Question

Calculate the solubility (a) in mol/L and (b) in g/L of AgCl in 2.0 M NH3(aq). What is the concentration of Ag+ in this solution? (Ksp = 1.6 x 10-10; Kf = 1.7 x 107 for Ag(NH3)2+

Answer 1

we have two reactions

AgCl (s) <--> Ag+ (aq) + Cl- (aq)   , Ksp = 1.6 x 10^ -10

Ag+ (aq) + 2NH3 (aq) <--> Ag(NH3)2+ (aq) , Kf = 1.7 x 10^7

combining both we get

AgCl (s) + 2NH3 (aq) <---> Ag(NH3)2+(aq) + Cl- (aq)   K = Ksp x Kf = 0.00272

Initially [NH3] = 2M , [AG(NH3)2=] =[Cl-] = 0

at equilibrium [NH3] = 2-2X , [Ag(NH3)2+] = [Cl-] = X

K = [Ag(NH3)2+] [Cl-] /[NH3]^2

0.00272 = (X^2) / ( 2-2X)^2

0.00272 = [( X/2-2X) ]^2

0.052154= X / ( 2-2X)

0.1043 = 1.1043X

X = 0.09445 = [Cl-]

hence

(a) solubility in moles/Liter = 0.09445 mols/liter

b) solubility in g/L = Solubility in mols/liter x molar mas of AgCl

                 = 0.09445 mol/L x 143.32 g/mol

                = 13.54 g

Based on Ksp [Ag+] formed = 1.265 x 10^ -5       ( Ksp = S^2 , where S = [Ag+] )
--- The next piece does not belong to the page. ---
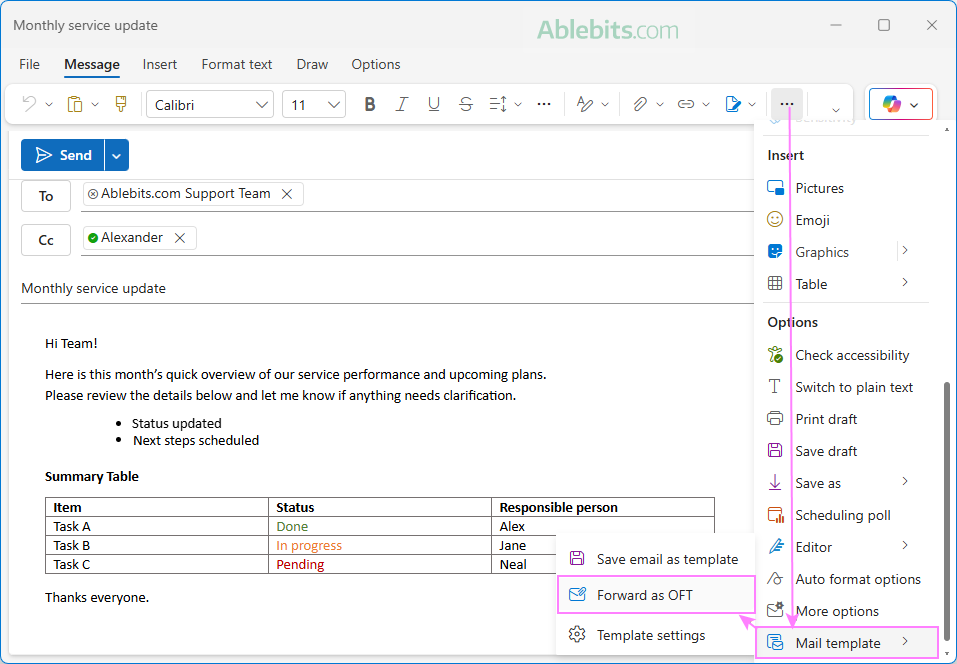Toggle italic formatting
This screenshot has width=957, height=664.
401,103
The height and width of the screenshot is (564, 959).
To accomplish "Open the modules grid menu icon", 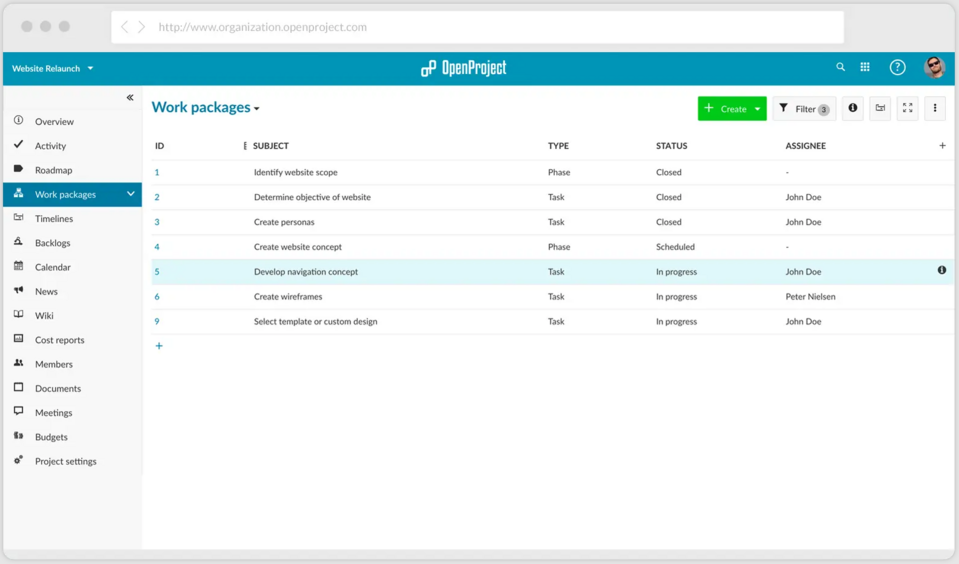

Ag+ formed reacts with NH3 to form complex , hence [Ag(NH3)2+] = 1.265 x 10^ -5 M

now we have reverse reaction

Ag(NH3)2+ (aq) <--> Ag+ (aq) + 2NH3 , K = 1/Kf = 5.88 x 10^ -8

K = [Ag+][NH3]^2 /[ Ag(NH3)2+]     where [NH3] = 2-2X = 2-( 2x 0.09445) = 1.81 ( from previous calclations)

5.88 x 10^ -8 = (X) ( 1.81) / ( 1.265 x 10^ -5)

[Ag+] = 4.1 x 10^ -13 M